Extinct genus of tick

Khimaira is an extinct genus of Cretaceous tick found in Burmese amber from Myanmar, and the only member of the family Khimairidae. The monotypic genus is represented by only one species, Khimaira fossus.

K. fossus is one of a number of paleobiota tick taxa identified in Burmese amber (Cenomanian, ~ 100 Ma), including from other basal Ixodida lineages such as Deinocroton, Legionaris and Nuttalliella. The Ixodida likely originated in Gondwana, with basal lineages such as Khimairidae, Nuttalliellidae and Bothriocrotoninae developing before the formation of the Incertus Arc at 155 Ma. The specimens identified in Burmese amber are the result of the dispersal and occupation of the Burma terrane by these lineages over the arc from Australian land.
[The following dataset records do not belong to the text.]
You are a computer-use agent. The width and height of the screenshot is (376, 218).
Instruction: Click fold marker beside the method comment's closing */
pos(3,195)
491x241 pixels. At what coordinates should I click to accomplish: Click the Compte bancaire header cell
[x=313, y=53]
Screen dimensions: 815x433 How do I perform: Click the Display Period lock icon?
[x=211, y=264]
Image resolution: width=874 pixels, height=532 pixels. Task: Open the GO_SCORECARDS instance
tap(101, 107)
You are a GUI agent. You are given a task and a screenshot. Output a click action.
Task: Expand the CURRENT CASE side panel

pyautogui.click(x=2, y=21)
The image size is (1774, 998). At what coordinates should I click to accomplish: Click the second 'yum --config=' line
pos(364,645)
The genus Khimaira is named for the chimera, a creature in Greek mythology made up of incongruous animal parts. The species, which is known from a juvenile (nymph) specimen, mirrors this chimerism, combining a soft body similar to those of argasid ticks with mouthparts and a true scutum more similar to those of hard-bodied ixodid ticks. This appearance led researchers to suggest the genus could represent a possible missing link between soft and hard bodied ticks.
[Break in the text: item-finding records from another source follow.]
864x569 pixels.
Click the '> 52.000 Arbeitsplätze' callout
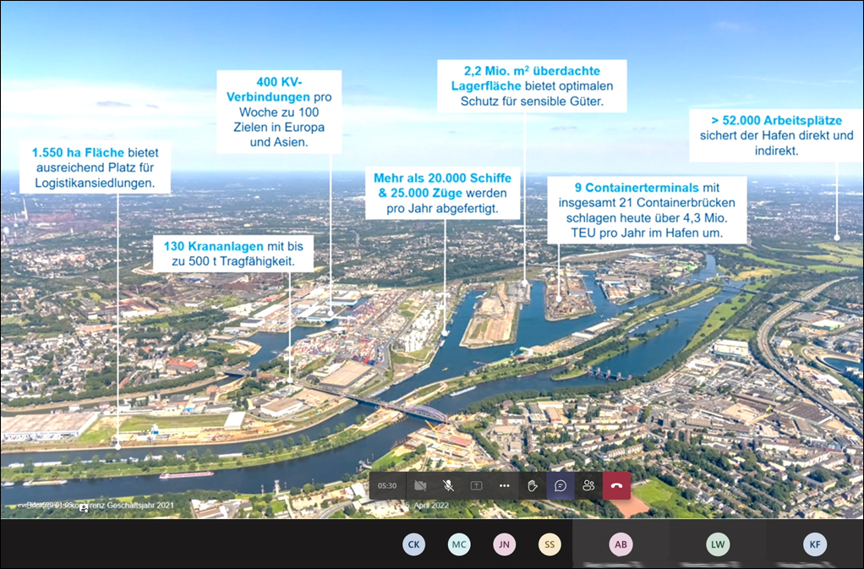776,135
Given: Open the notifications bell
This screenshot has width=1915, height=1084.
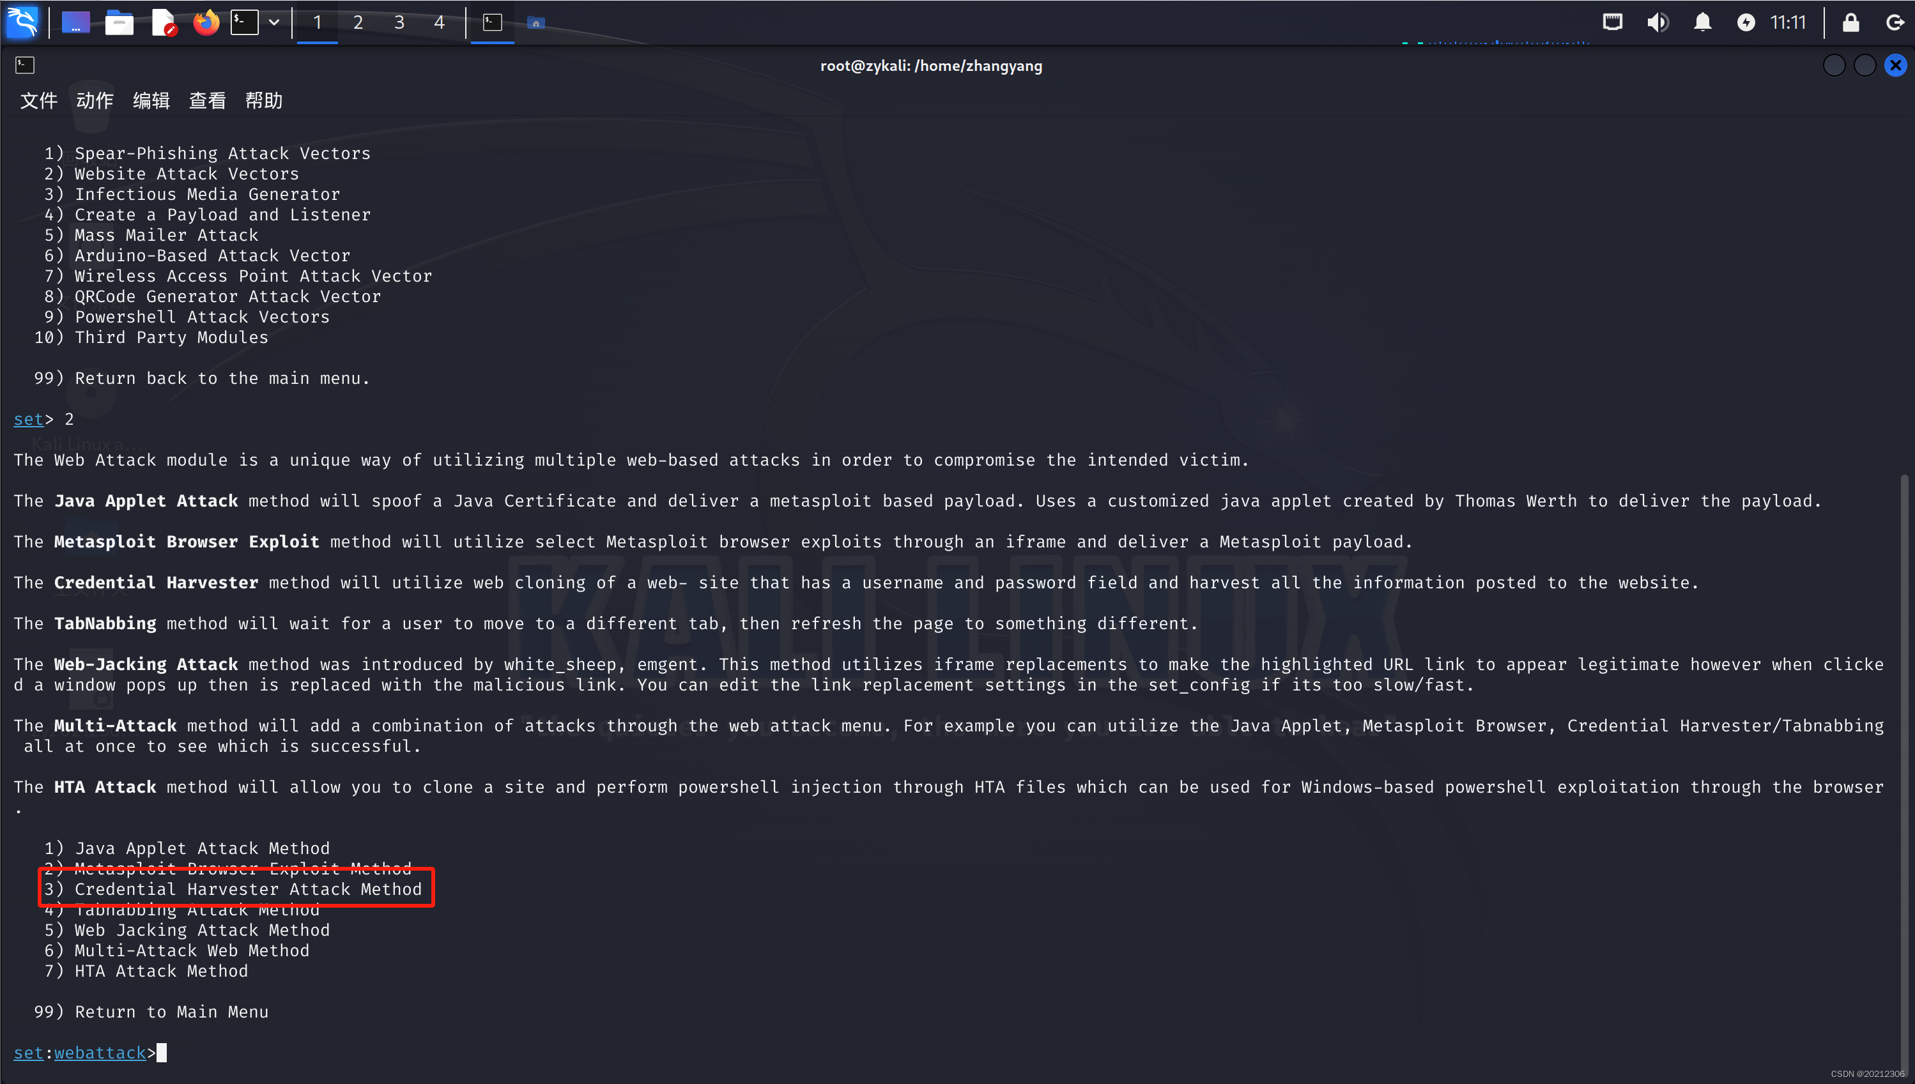Looking at the screenshot, I should tap(1702, 22).
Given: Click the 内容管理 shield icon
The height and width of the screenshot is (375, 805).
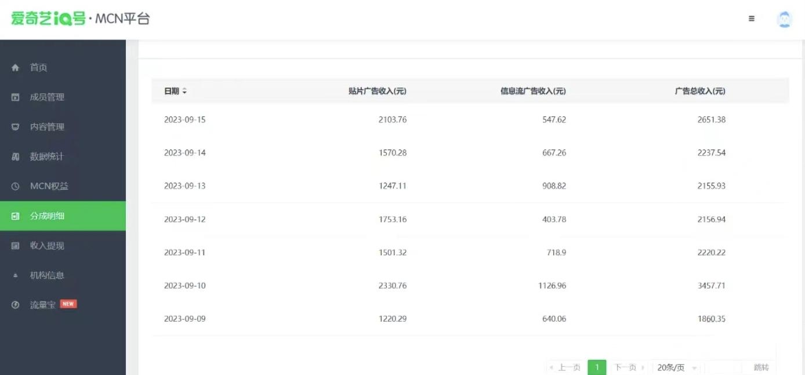Looking at the screenshot, I should 14,127.
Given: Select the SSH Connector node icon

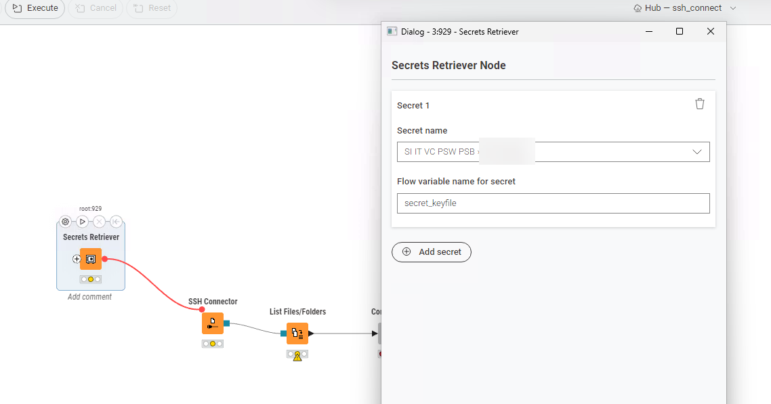Looking at the screenshot, I should [213, 323].
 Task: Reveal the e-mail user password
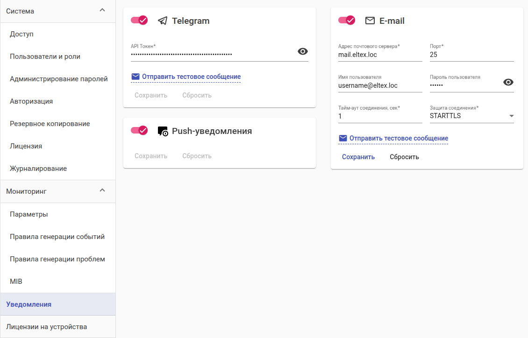(x=508, y=82)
However, the genus, as preserved, is mid-Cretaceous in age (~ 100 Ma), which neither predates the estimated Ixodidae/Argasidae split (~270 Ma), nor the Prostriata/Metastriata split. More importantly, the presence of fossils assignable to contemporary Ixodidae genera in the same amber formation indicate that K. fossus existed contemporaneously with these later lineages. As such, this specimen cannot represent the most recent common ancestor of the two main families.

Rather than being a directly ancestral lineage, the Khimairidae likely represent an early branch (Permian/Triassic) in the lineage that would go on to form modern tick families, with K. fossus being a late surivor of this earlier radiation. Similar instances of basal taxa with conserved plesiomorphic characters are a feature of mid-Cretaceous Burmese amber. As such, K. fossus represents the closest image we have of the precursor lineage to the Ixodidae and Argasidae.